‘But what?’ He sounded irritable as though, once he had made his declaration, she ought to have accepted it without demur.
‘But I might be a drag on you. They’ll think I set out to trap you.’
Frank got up and strode about the room. ‘You didn’t, did you?’
‘Of course I didn’t!’ She sounded shocked – even insulted.
‘Well then, what does it matter what people say? We love each other. That’s all there is to it. I wish people would stop saying I’m too young.’
‘Don’t be cross! I have to think for both of us. If we got married, what would it be like?’ she said seriously. ‘You’d regret it. In a year or two, you’d fall in love with someone else and I’m not sure I could bear that.’
He came back to sit beside her. ‘Stop telling me I’ll fall in love with someone else or I’ll start believing you. Do you love me?’
‘You know I do but I don’t want to ruin your life – our lives! Can you imagine what your father and mother would say if you told them you were going to marry an Indian girl? They would be horrified. You’ve got to marry someone from your own circle who’ll give the Duke an heir . . .’
‘My father likes you!’
‘He’s very sweet but I can see he views me with suspicion. And rightly so – what would he say if he could hear our conversation?’

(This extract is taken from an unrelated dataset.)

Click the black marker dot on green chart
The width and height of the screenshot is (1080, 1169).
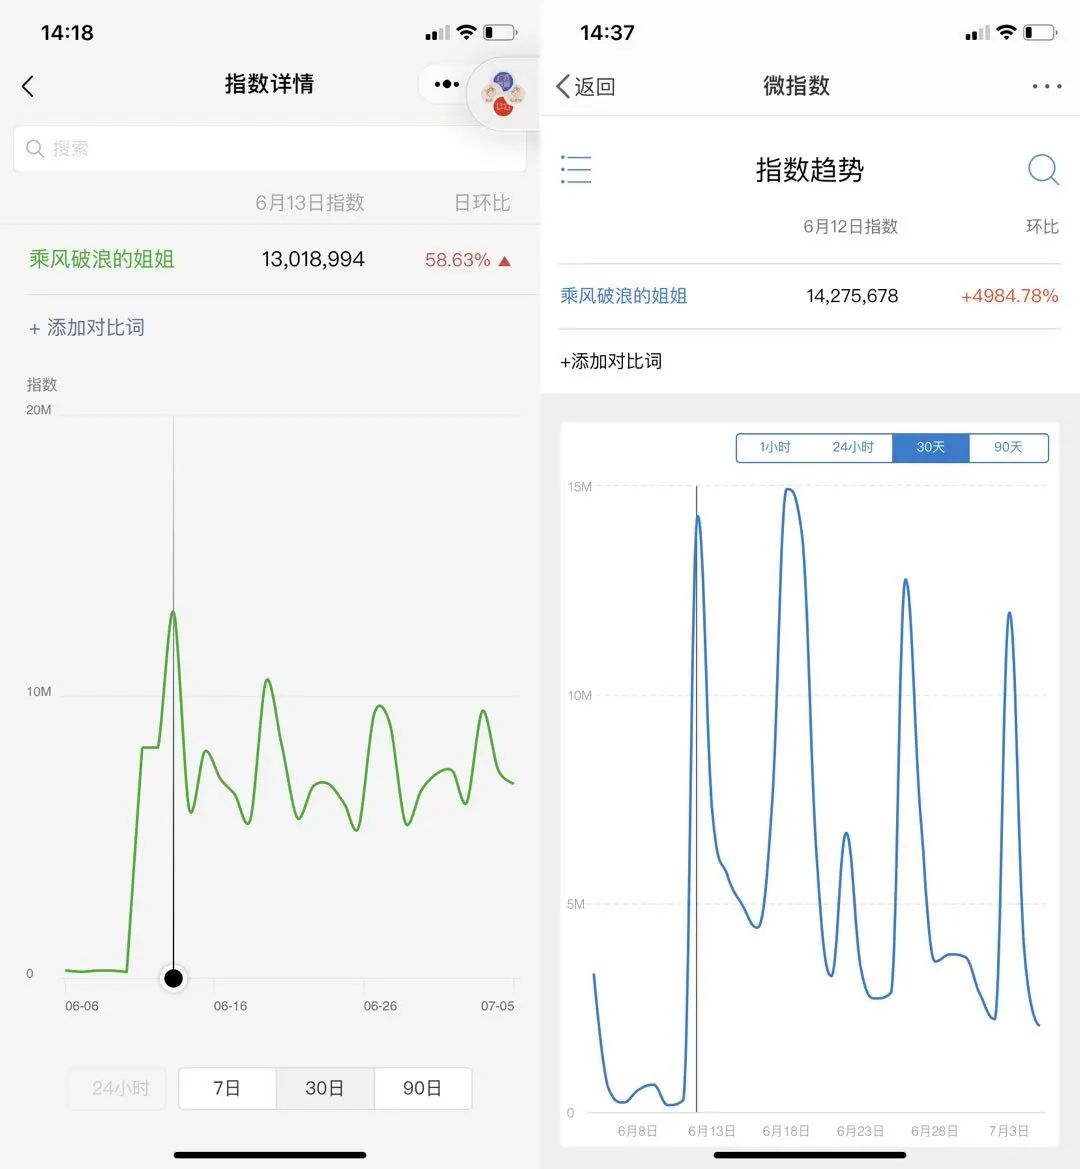tap(174, 978)
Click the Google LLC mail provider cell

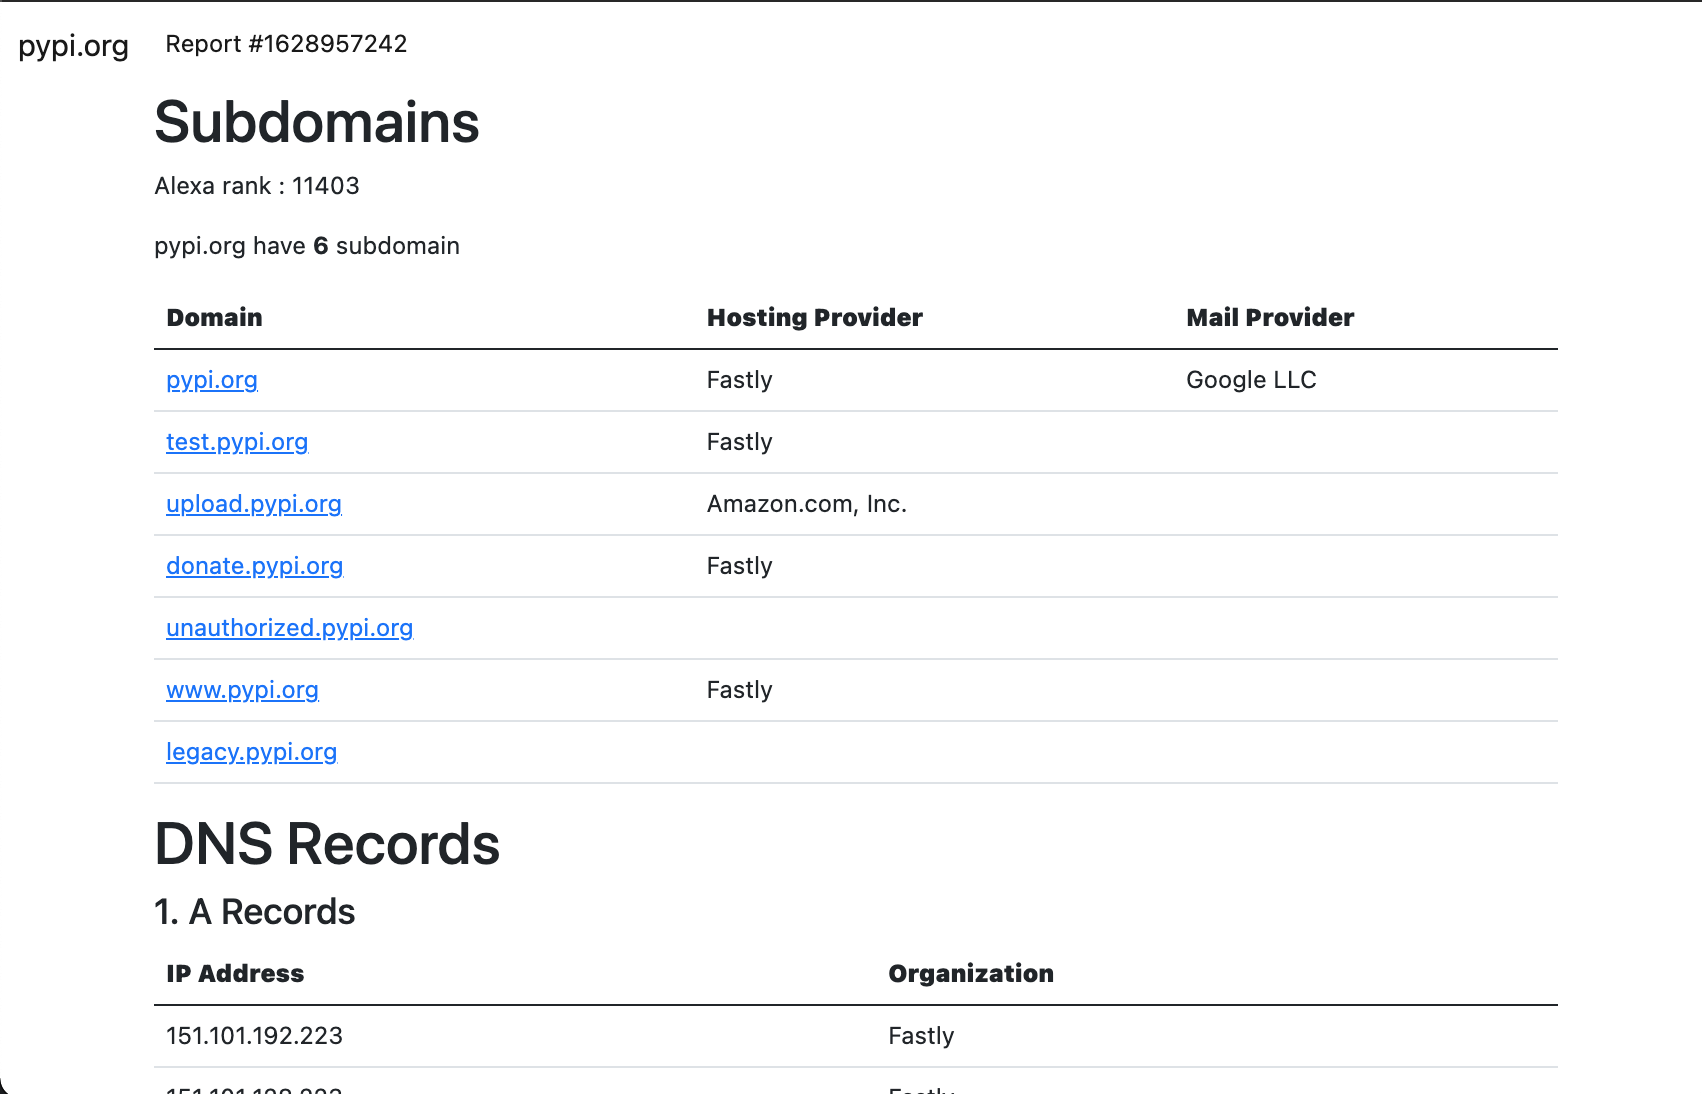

‘I don’t care what he says,’ Frank said, getting up again to light a cigarette. ‘I’m not marrying to please him but because I love you.’
‘How many girls have you said that to?’ Sunita said, watching as Frank blushed. ‘There! You are too honest to deny it. I’m not the first girl you’ve asked to marry you and I won’t be the last.’
‘Damn it! Oh sorry, Sunita – I know you hate swearing – but you can’t do it.’ ‘Do what?’ She looked at him, her face pale, her eyes wide with anxiety.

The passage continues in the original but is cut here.